Ações de resposta e especialistas
A equipe, que chegou à região na última segunda-feira (16), conta com especialistas do Programa de Treinamento em Epidemiologia Aplicada aos Serviços do SUS, experientes em contenção de surtos. Eles atuarão em conjunto com o Distrito Sanitário Especial Indígena (Dsei) Yanomami, somando 50 profissionais para prevenção e assistência local.
As crianças infectadas estão em tratamento em hospitais de Boa Vista. Duas já receberam alta, e os casos suspeitos permanecem em investigação.
Vacinação como principal prevenção
A vacina contra a coqueluche é oferecida gratuitamente pelo SUS para crianças de até 7 anos e gestantes. O esquema vacinal completo em crianças menores de 1 ano na TI Yanomami quase dobrou entre 2022 e 2025, passando de 29,8% para 57,8%. Entre os menores de 5 anos, o índice subiu de 52% para 73% no mesmo período.
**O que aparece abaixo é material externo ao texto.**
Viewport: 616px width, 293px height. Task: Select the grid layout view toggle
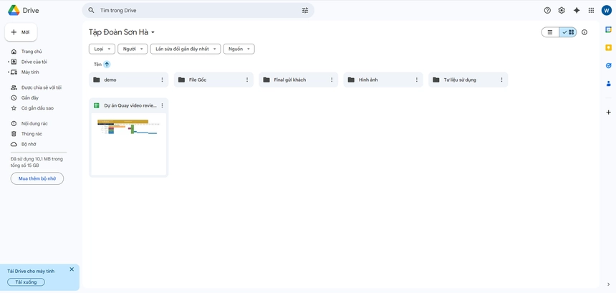point(568,32)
Contexto de emergência sanitária
Em 2023, o Governo Federal decretou estado de emergência na TI Yanomami devido à alta desnutrição, malária e outras mortes, em decorrência do garimpo ilegal. Medidas como o fechamento de garimpos, destinação de recursos para controle aéreo, despoluição de rios e construção de unidades de saúde foram implementadas.
Desde o estado de emergência, o número de profissionais do Dsei Yanomami cresceu 169%, com a contratação de 1.165 novos colaboradores. Dados de 2025 indicam uma queda de 27,6% na mortalidade na região, embora lideranças indígenas apontem para desafios persistentes.
A TI Yanomami é o maior território indígena do Brasil, com mais de 30 mil habitantes distribuídos em cerca de 376 comunidades.